▸ Exercise brief: Turn the stretch from the start of the rows below through the line containing "data-label: 56 is" into a Markdown table with the columns No and Line, numbering each line and skipping blank ones. Leave the pictures out.
-- Data to process follows --
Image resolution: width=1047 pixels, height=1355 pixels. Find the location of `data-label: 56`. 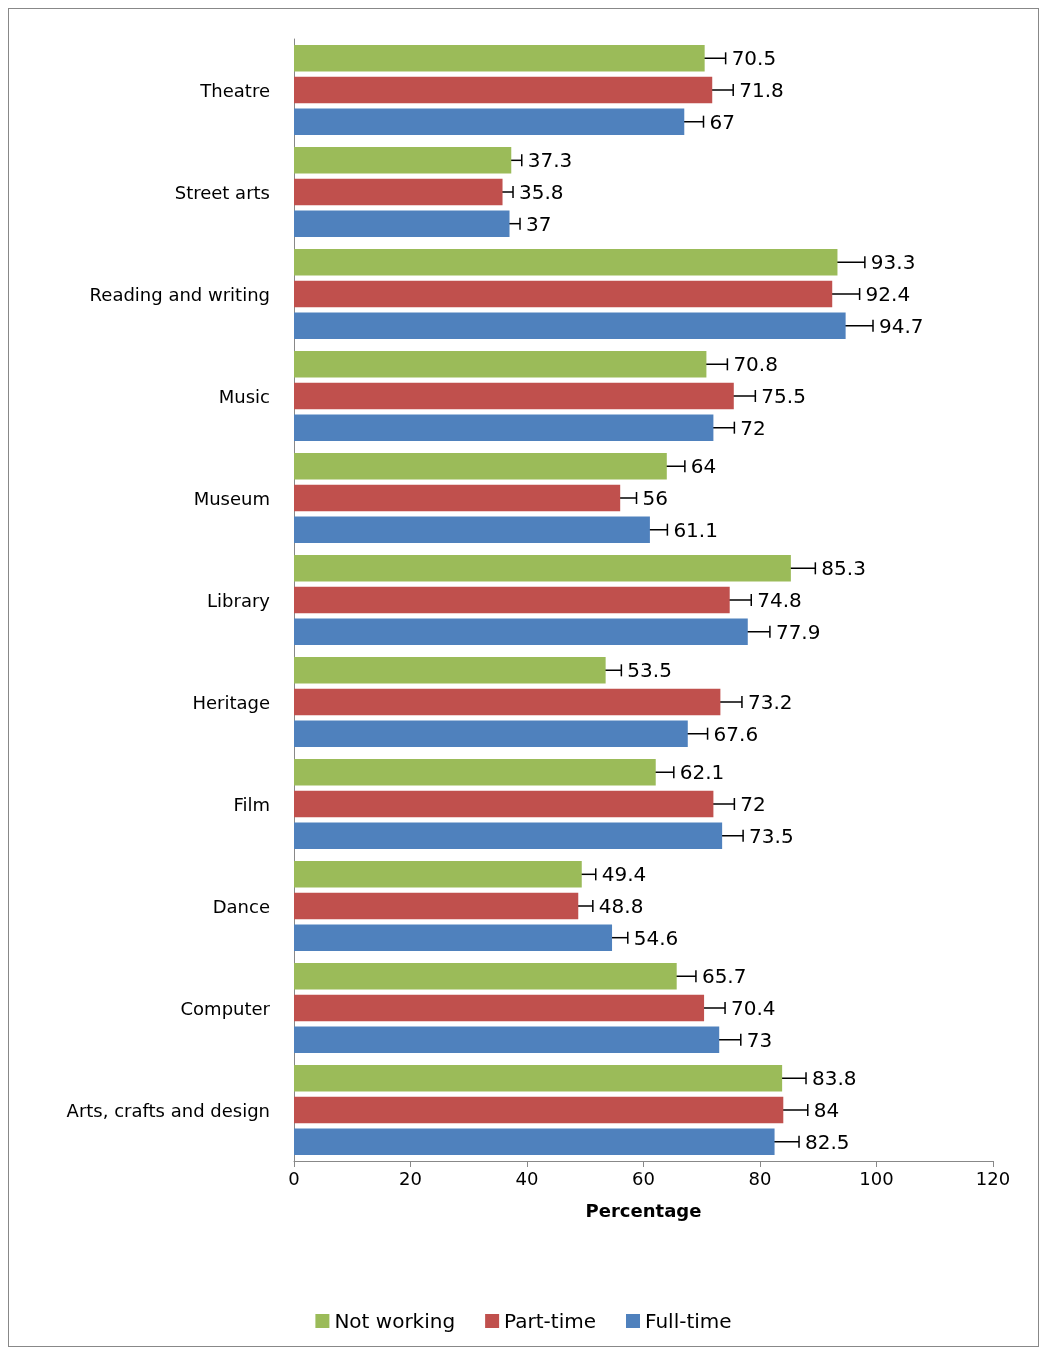

data-label: 56 is located at coordinates (655, 498).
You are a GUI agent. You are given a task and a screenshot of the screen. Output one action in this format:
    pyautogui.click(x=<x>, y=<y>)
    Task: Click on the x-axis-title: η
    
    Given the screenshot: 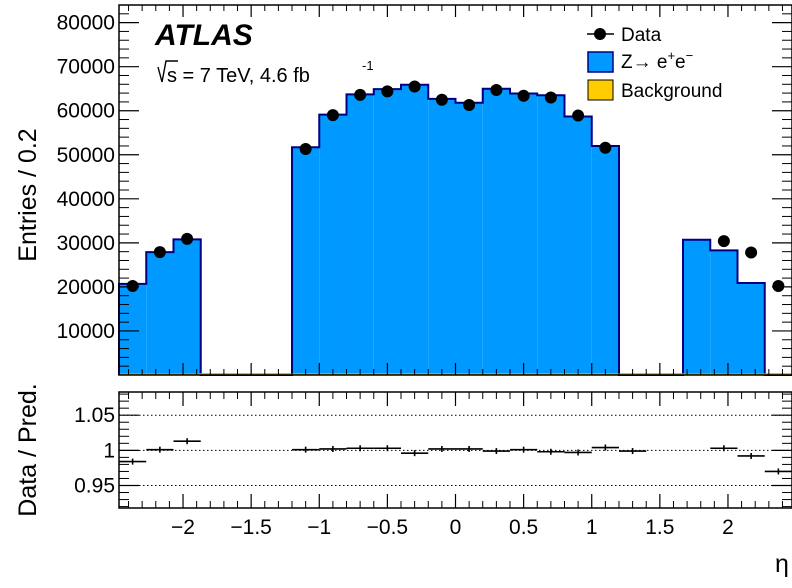 What is the action you would take?
    pyautogui.click(x=782, y=564)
-- Data to process concluded --
▸ Reply:
| No | Line |
|---|---|
| 1 | Image resolution: width=1047 pixels, height=1355 pixels. Find the location of `data-label: 56`.  |
| 2 | data-label: 56 is located at coordinates (655, 498). |